Como ya he reconocido varias veces, mi sintonía con los habitantes del medio rural es más bien escasa. No creo que sea por mi carácter urbanita, pues me encanta el campo, sino más bien por mi rechazo hacia las secuelas que la vida en comunidades reducidas provoca en la personalidad humana. Es un tema espinoso en el que no me apetece insistir y además siempre debe intentarse sacar el lado positivo de las cosas. Por eso hoy, para compensar mis críticas de otras veces, voy a abordar un aspecto que me parece muy loable de la gente de los pueblos: el buen uso que hacen del idioma.

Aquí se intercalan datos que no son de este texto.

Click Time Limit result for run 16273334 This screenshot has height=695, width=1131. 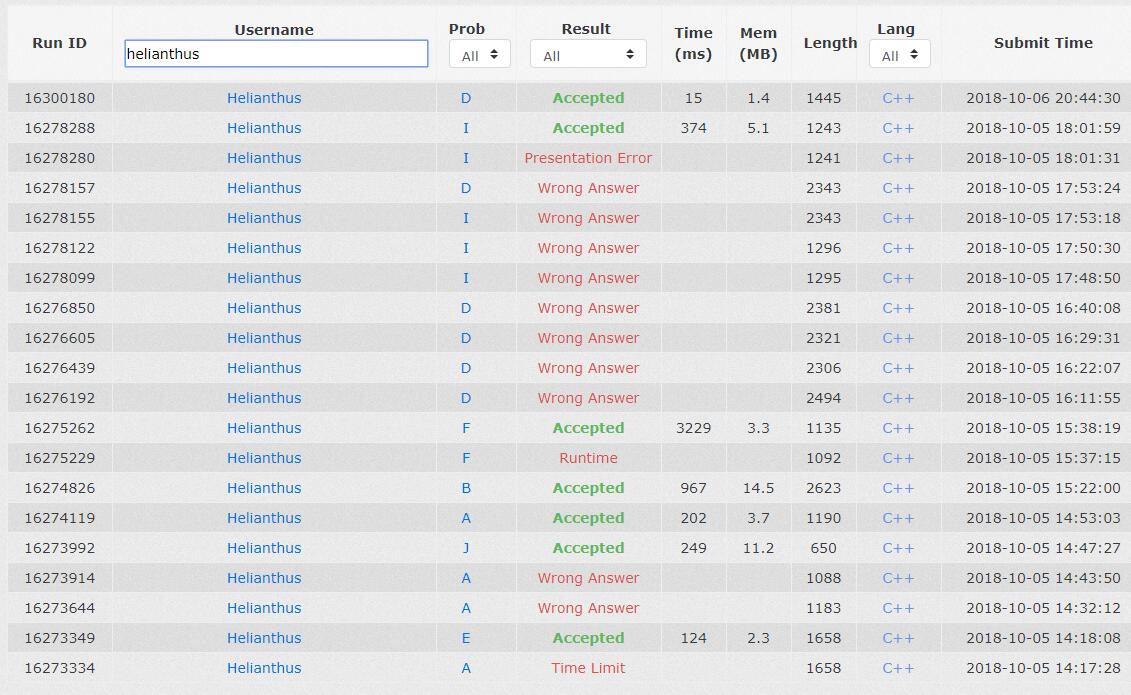(x=588, y=668)
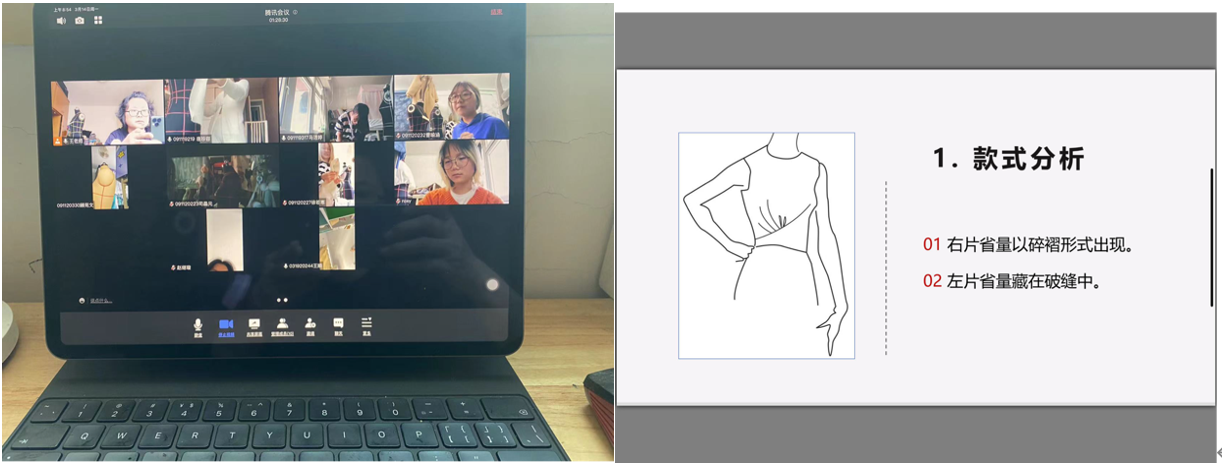Switch to the grid view layout
1222x465 pixels.
click(x=98, y=20)
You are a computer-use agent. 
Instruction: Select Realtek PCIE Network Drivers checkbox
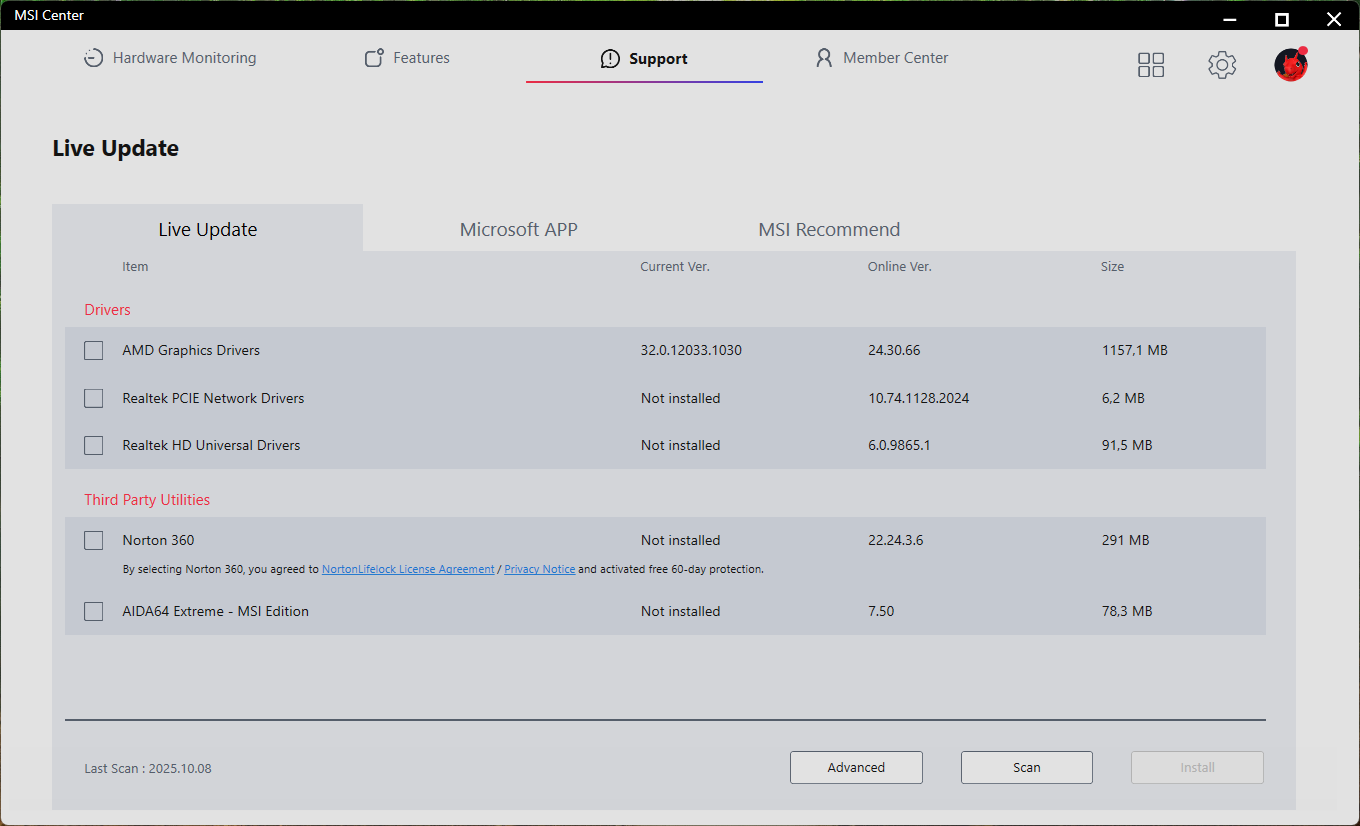94,398
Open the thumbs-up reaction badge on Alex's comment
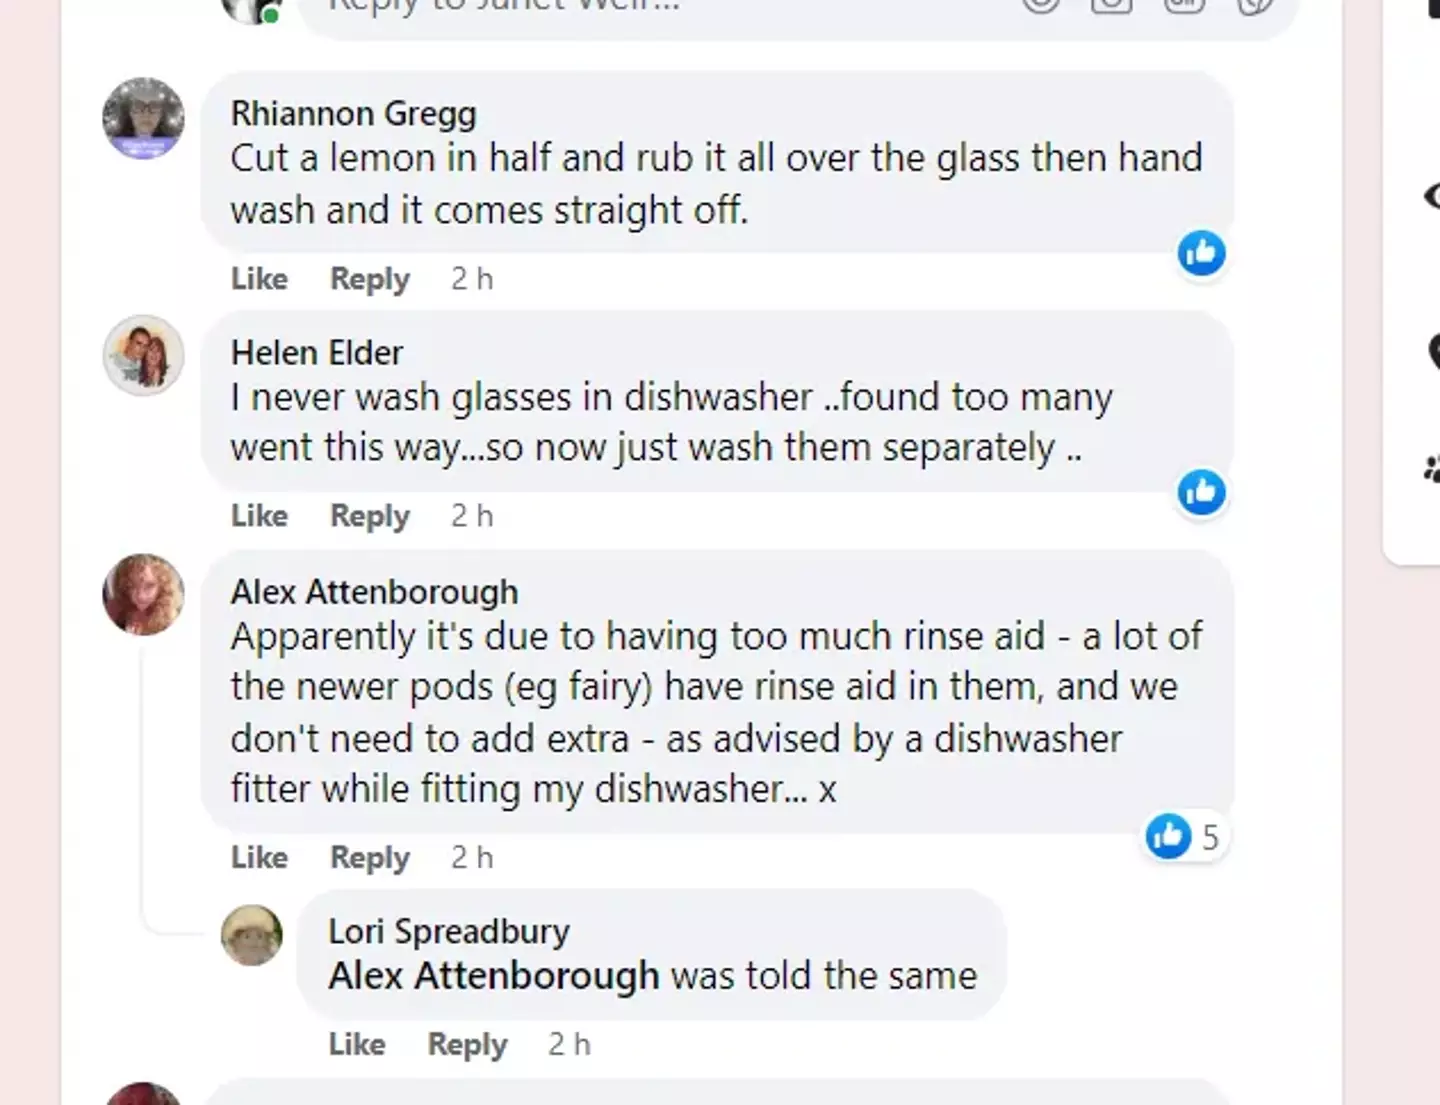This screenshot has height=1105, width=1440. point(1167,837)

Suelo observar detenidamente cómo se expresan las personas con las que hablo, y admito que el discurso de los paisanos de las comarcas rurales de Castilla siempre me ha impresionado favorablemente. Dejes y tonos aparte, hay que reconocer que los aldeanos, principalmente los de edad avanzada, emplean el lenguaje de un modo mucho más preciso que los residentes de áreas urbanas. No solo cuentan con un vocabulario asombrosamente rico, sino que aderezan su palique con frases hechas geniales, refranes del más sabroso acervo cultural y arcaísmos deliciosos que yo siempre anoto nada más terminar mi charla con cualquier oriundo de un pueblecillo de mi región, pues intuyo que tales maravillas están a punto de desaparecer. Me llama la atención cómo, para expresar una misma idea, utilizan unos verbos diferentes a los de la ciudad; la concisión de sus expresiones; la originalidad de sus giros lingüísticos, y el amplio abanico de tiempos verbales que son capaces de manejar.
Esta habilidad tiene una explicación muy lógica. Desde hace siglos los naturales de los pueblos, debido a sus ocupaciones agropecuarias, han necesitado usar y nombrar un mayor número de herramientas y utensilios (con multitud de denominaciones) que los moradores de las grandes urbes, quienes, incluso trabajando en líneas industriales, precisaban de muy pocos pertrechos en sus tareas. También influye el permanente contacto con la naturaleza de los labradores, que les brinda un conocimiento detallado de las especies animales y vegetales, y les exige, por ejemplo, decir nogal, roble u olmo, en vez de árbol a secas como en la capital, para identificar con exactitud su entorno y así entenderse mejor con sus vecinos y ser más eficientes en su trabajo.
También sucede que en las pequeñas localidades agrícolas los cambios sociales y culturales son menores que en una metrópoli, y por ello el lenguaje evoluciona más lentamente. Esto explica la abundancia de arcaísmos y palabras en desuso en el habla de las gentes del campo.
Sea como sea, los de pueblo, al hablar, no dan puntada sin hilo y rinden con cada frase un sencillo pero a la vez grandioso homenaje al idioma español que tanto amo.